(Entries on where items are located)
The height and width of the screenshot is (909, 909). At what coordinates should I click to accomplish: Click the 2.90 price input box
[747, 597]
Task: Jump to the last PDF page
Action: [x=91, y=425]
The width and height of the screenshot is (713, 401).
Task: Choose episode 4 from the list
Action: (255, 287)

Exercise instructions: Echo the listing above line for line, with no changes.

Task output:
The height and width of the screenshot is (909, 909). At what coordinates should I click to accomplish: Click the 2.90 price input box
[747, 597]
Task: Jump to the last PDF page
Action: [x=91, y=425]
The width and height of the screenshot is (713, 401).
Task: Choose episode 4 from the list
Action: (255, 287)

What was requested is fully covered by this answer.